- TASK ITEM
An exact restatement is required. Cover only the lines of the records from the first through the line with "This screenshot has width=648, height=448.", and skip pictures.

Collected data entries

----------

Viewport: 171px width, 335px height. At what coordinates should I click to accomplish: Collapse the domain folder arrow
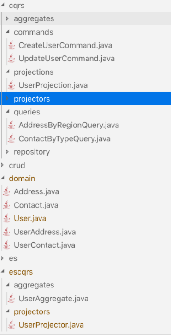coord(3,178)
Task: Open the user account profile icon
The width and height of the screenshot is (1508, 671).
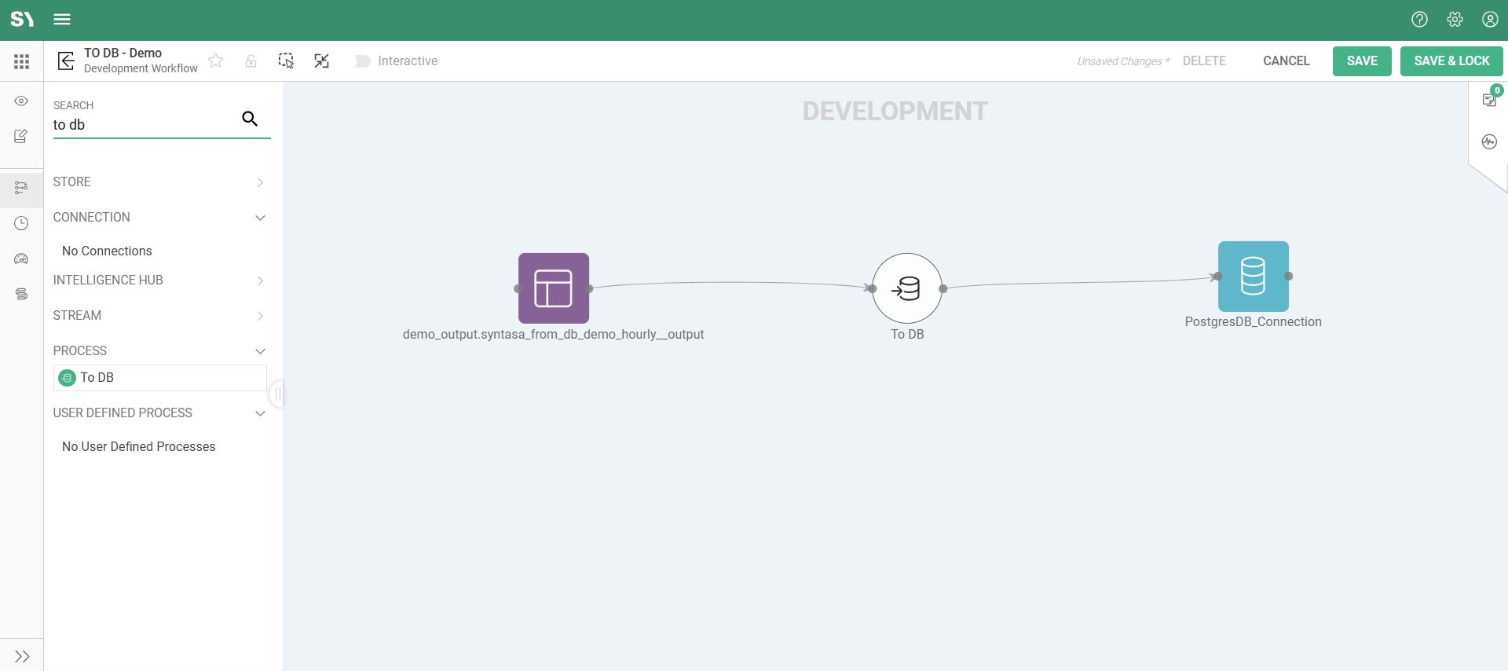Action: pyautogui.click(x=1490, y=20)
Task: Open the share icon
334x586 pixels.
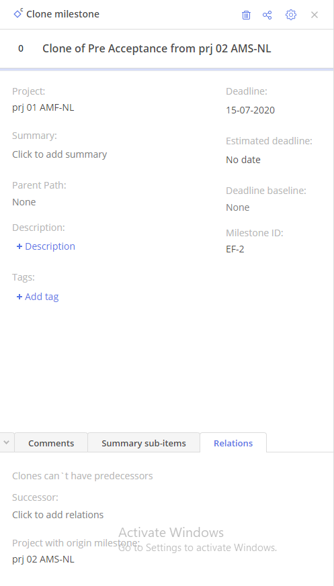Action: [267, 15]
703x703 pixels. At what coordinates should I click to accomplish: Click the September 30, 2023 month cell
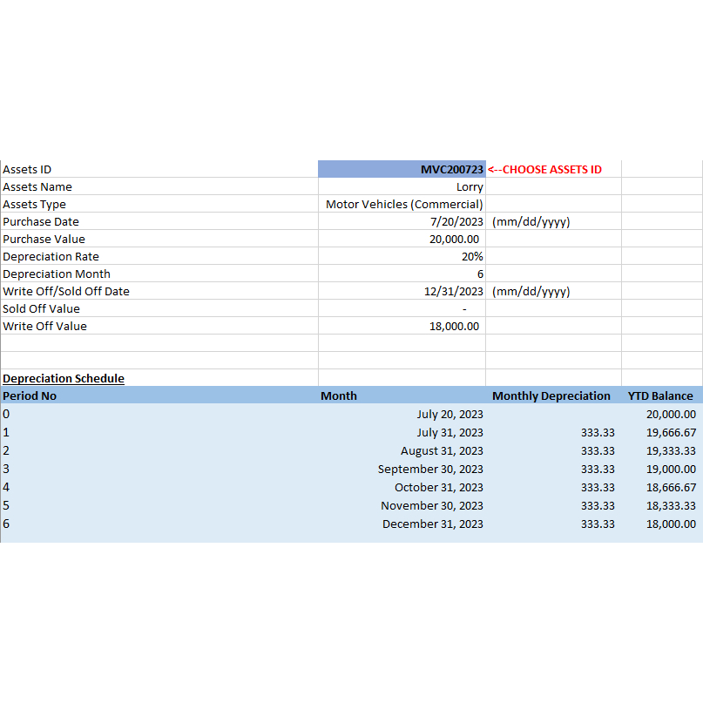point(430,469)
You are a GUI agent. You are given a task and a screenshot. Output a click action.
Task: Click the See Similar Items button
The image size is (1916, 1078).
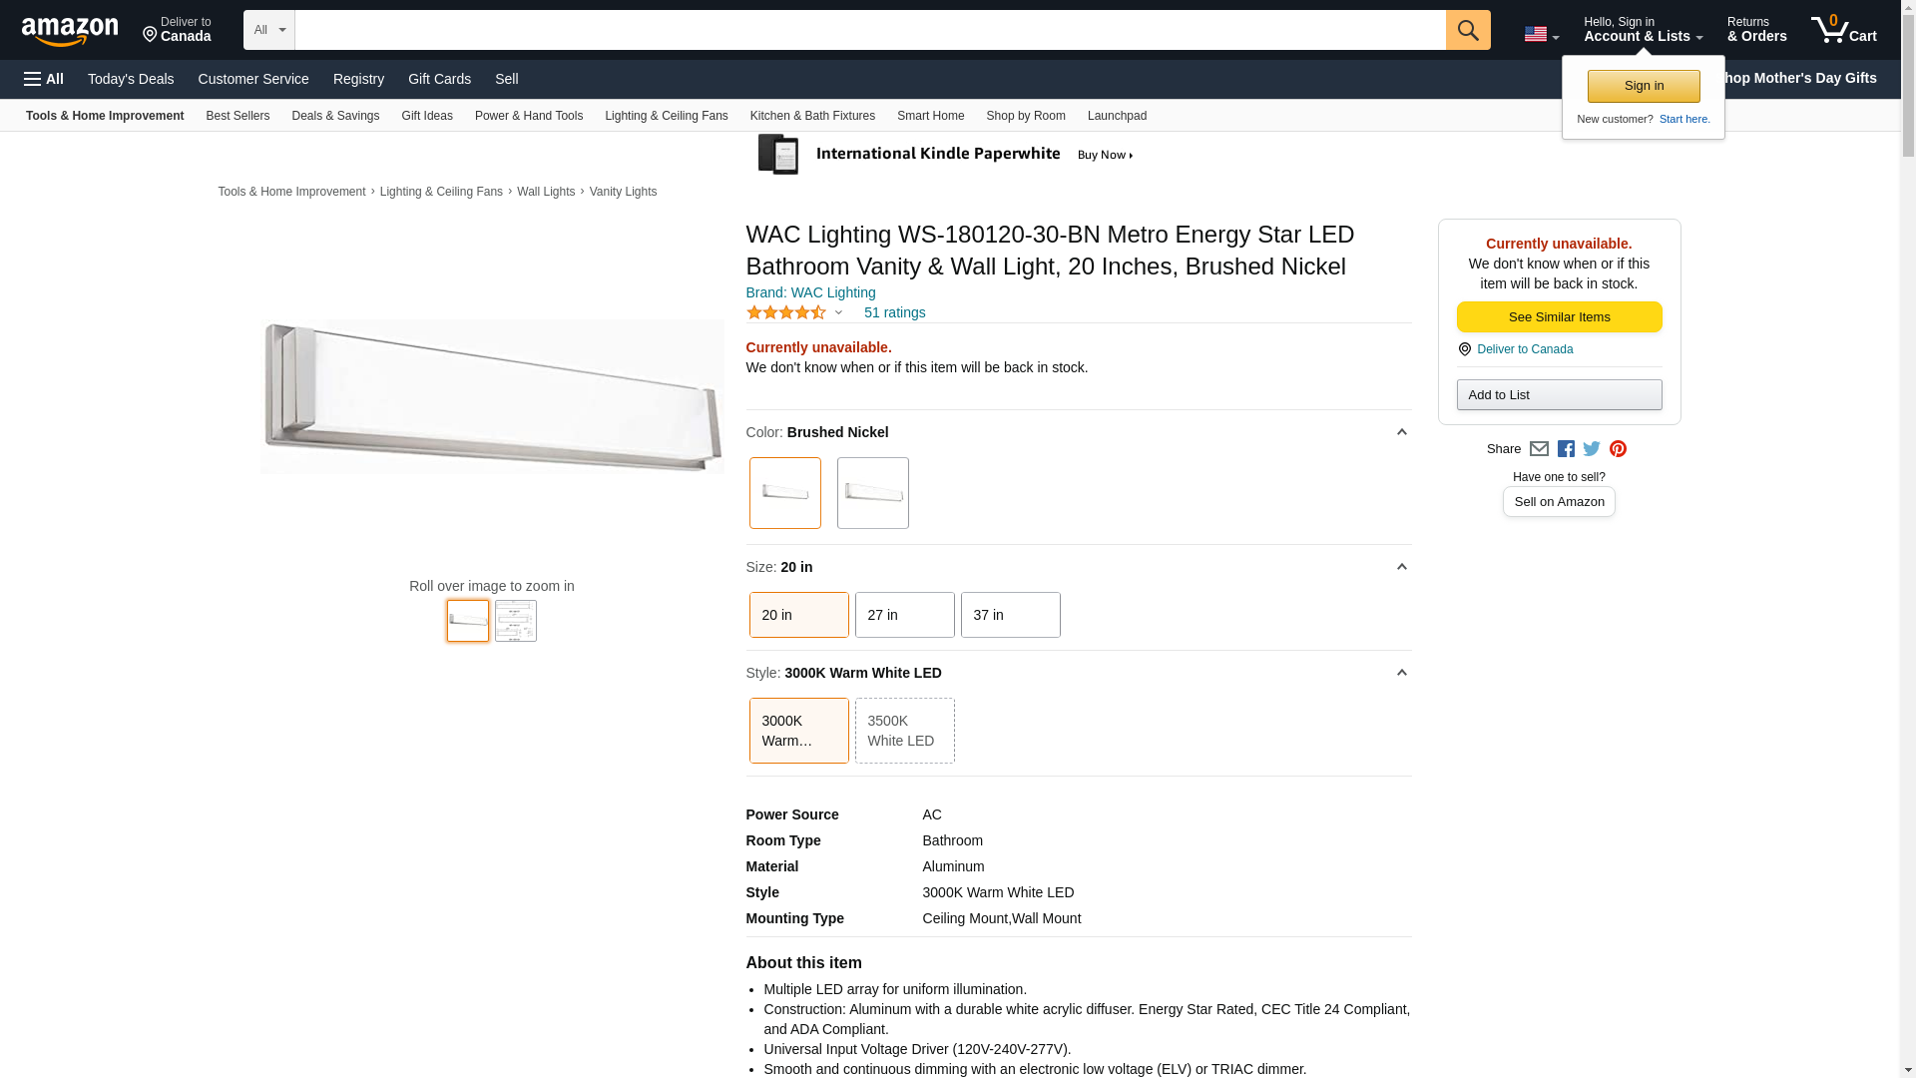click(1559, 317)
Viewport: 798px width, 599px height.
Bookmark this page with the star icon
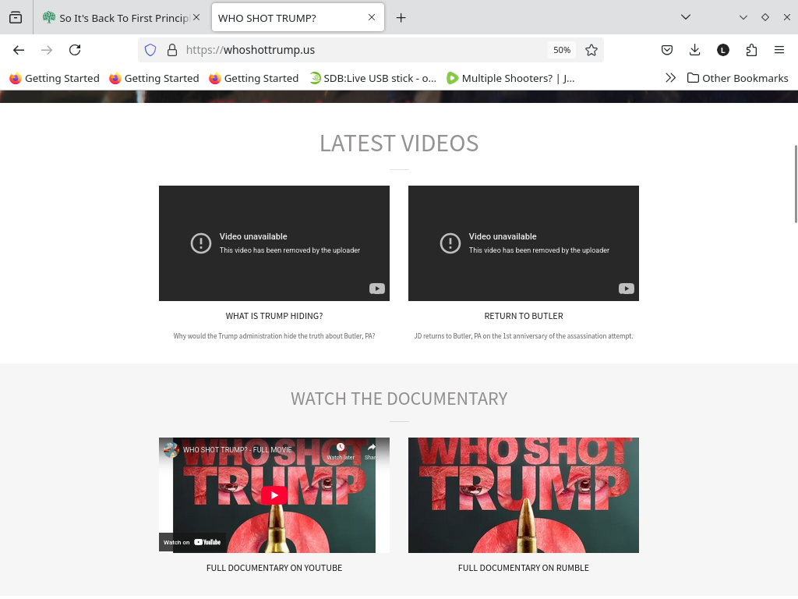[x=591, y=50]
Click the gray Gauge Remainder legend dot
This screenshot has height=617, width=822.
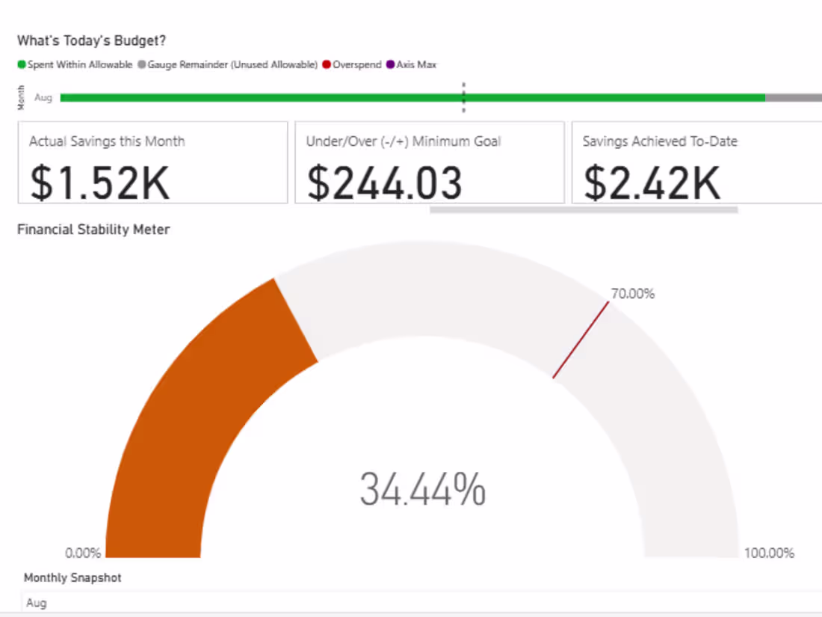[141, 64]
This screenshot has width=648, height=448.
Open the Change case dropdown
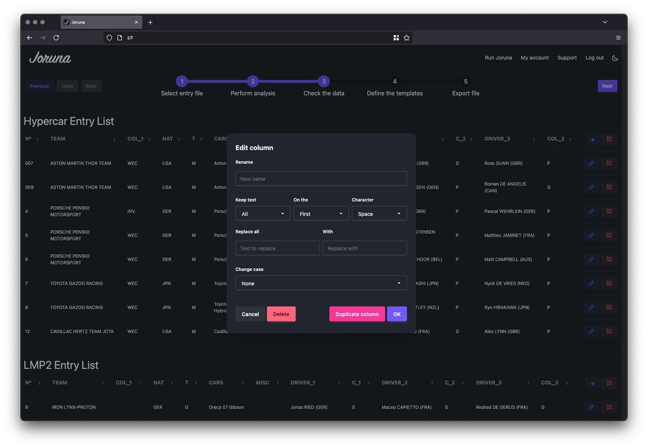tap(321, 283)
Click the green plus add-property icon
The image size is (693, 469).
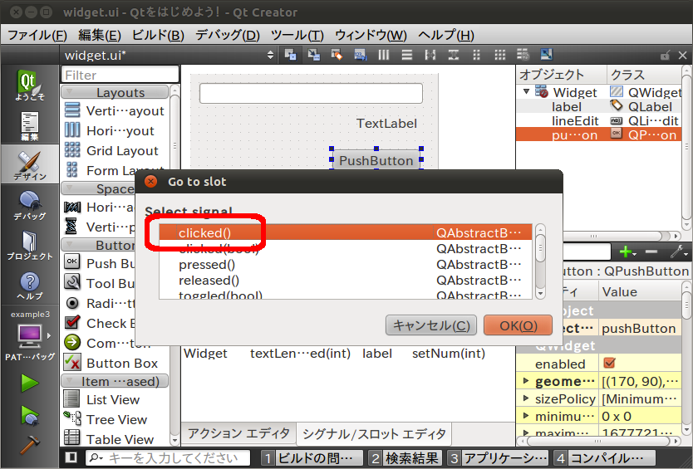pyautogui.click(x=627, y=252)
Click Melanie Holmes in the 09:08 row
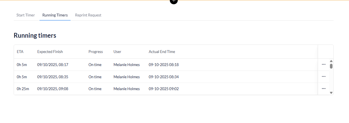Viewport: 349px width, 123px height. [127, 89]
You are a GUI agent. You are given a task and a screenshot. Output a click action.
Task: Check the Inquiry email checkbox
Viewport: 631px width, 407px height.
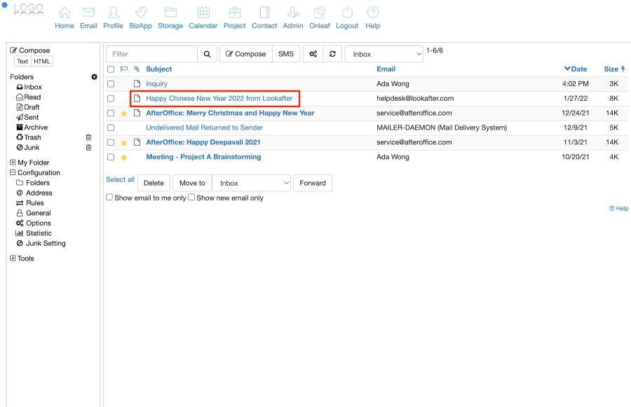[x=111, y=84]
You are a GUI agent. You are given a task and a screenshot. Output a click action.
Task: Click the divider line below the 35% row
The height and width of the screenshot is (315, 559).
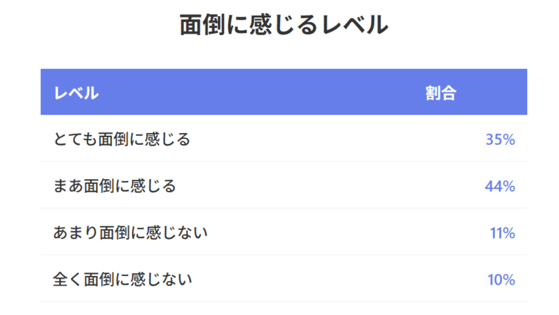284,161
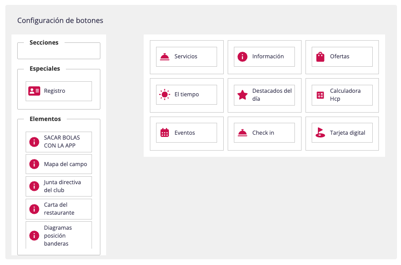401x265 pixels.
Task: Select Carta del restaurante element
Action: [59, 209]
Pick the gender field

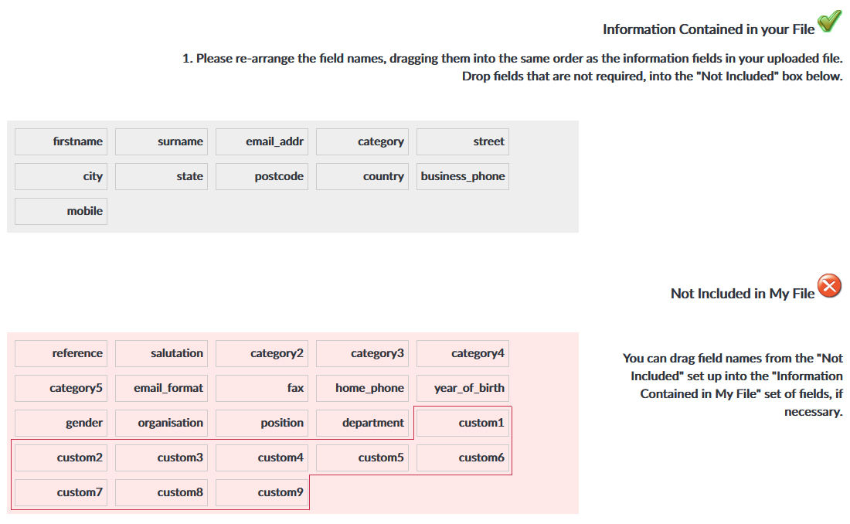point(61,423)
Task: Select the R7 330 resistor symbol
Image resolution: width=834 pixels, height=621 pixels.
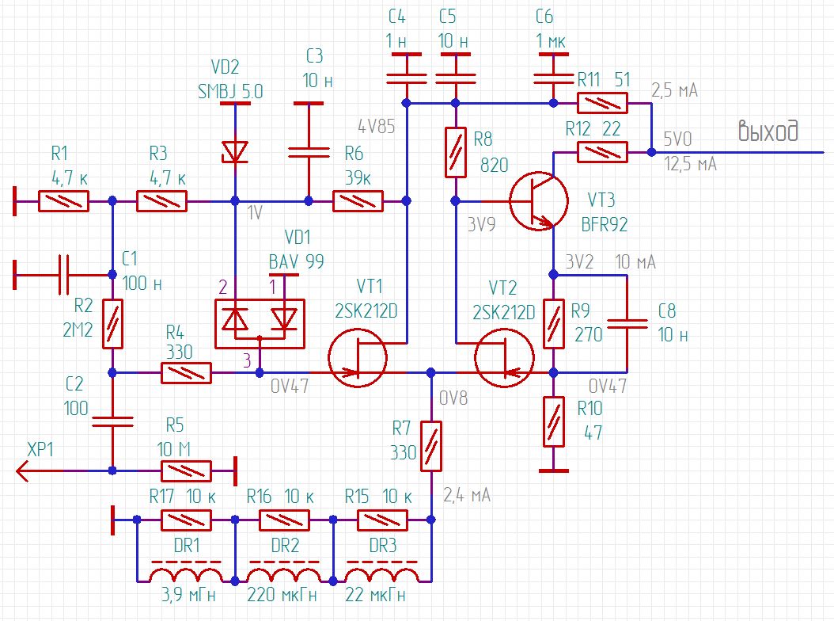Action: (431, 446)
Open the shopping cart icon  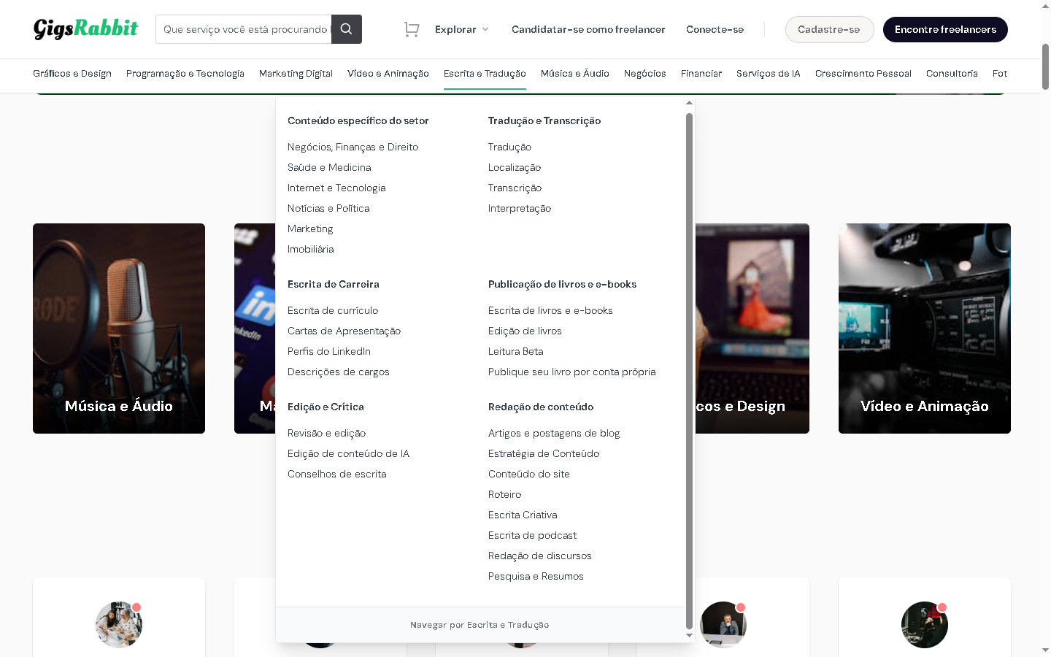[x=412, y=29]
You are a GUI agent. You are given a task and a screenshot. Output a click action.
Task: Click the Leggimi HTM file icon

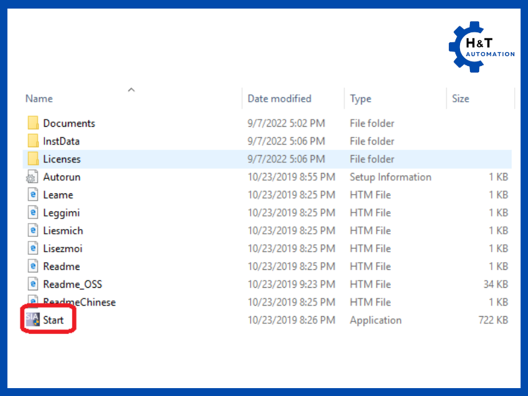pos(33,213)
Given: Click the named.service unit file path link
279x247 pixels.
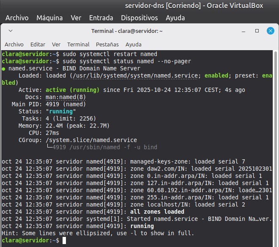Looking at the screenshot, I should pyautogui.click(x=135, y=75).
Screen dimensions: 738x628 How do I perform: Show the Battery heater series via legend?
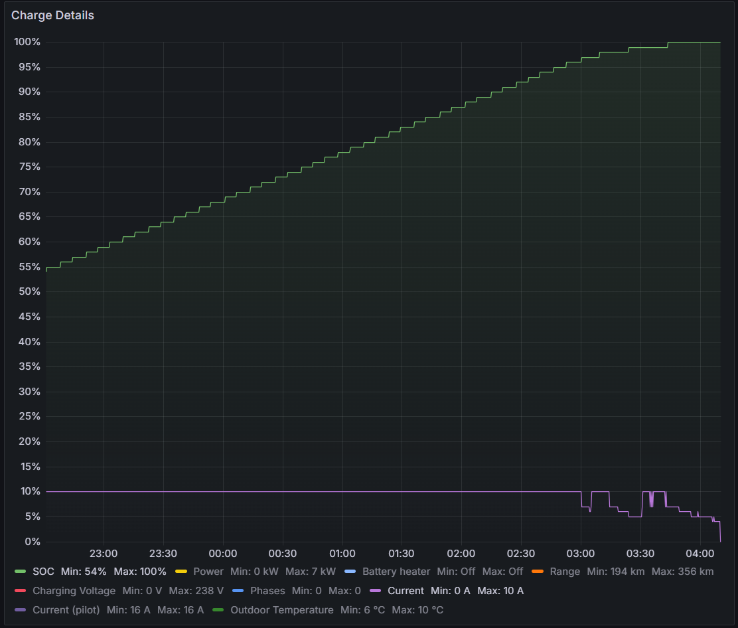click(396, 572)
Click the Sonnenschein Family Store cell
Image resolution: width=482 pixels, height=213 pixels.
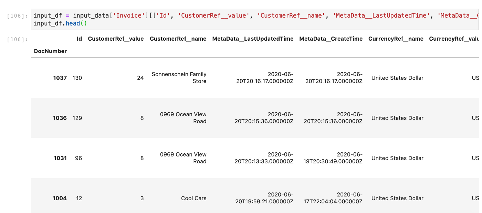click(179, 78)
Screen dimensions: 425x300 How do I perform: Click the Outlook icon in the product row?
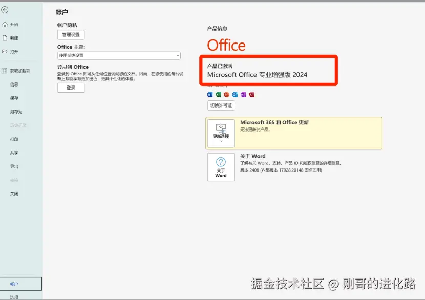pyautogui.click(x=235, y=94)
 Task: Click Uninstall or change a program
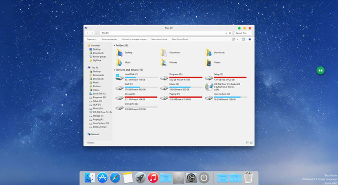tap(134, 39)
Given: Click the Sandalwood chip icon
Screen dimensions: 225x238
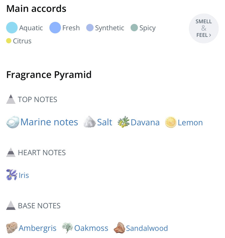Looking at the screenshot, I should click(x=119, y=228).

----------

- RESPONSE TO THIS TASK
Viewport: 171px width, 335px height. At what coordinates should I click to accomplish: Collapse the domain folder arrow
coord(3,178)
Task: Open the user account profile icon
The width and height of the screenshot is (1508, 671).
Action: pyautogui.click(x=1490, y=20)
Task: Open the share icon
334x586 pixels.
Action: [267, 15]
703x703 pixels. At what coordinates should I click to accomplish: Click the September 30, 2023 month cell
point(430,469)
You are a GUI agent. You are given a task and a screenshot. Output a click action.
Task: Click the See Similar Items button
The image size is (1916, 1078).
click(1559, 317)
Viewport: 798px width, 599px height.
Bookmark this page with the star icon
[x=591, y=50]
Click the gray Gauge Remainder legend dot
This screenshot has height=617, width=822.
[141, 64]
This screenshot has width=648, height=448.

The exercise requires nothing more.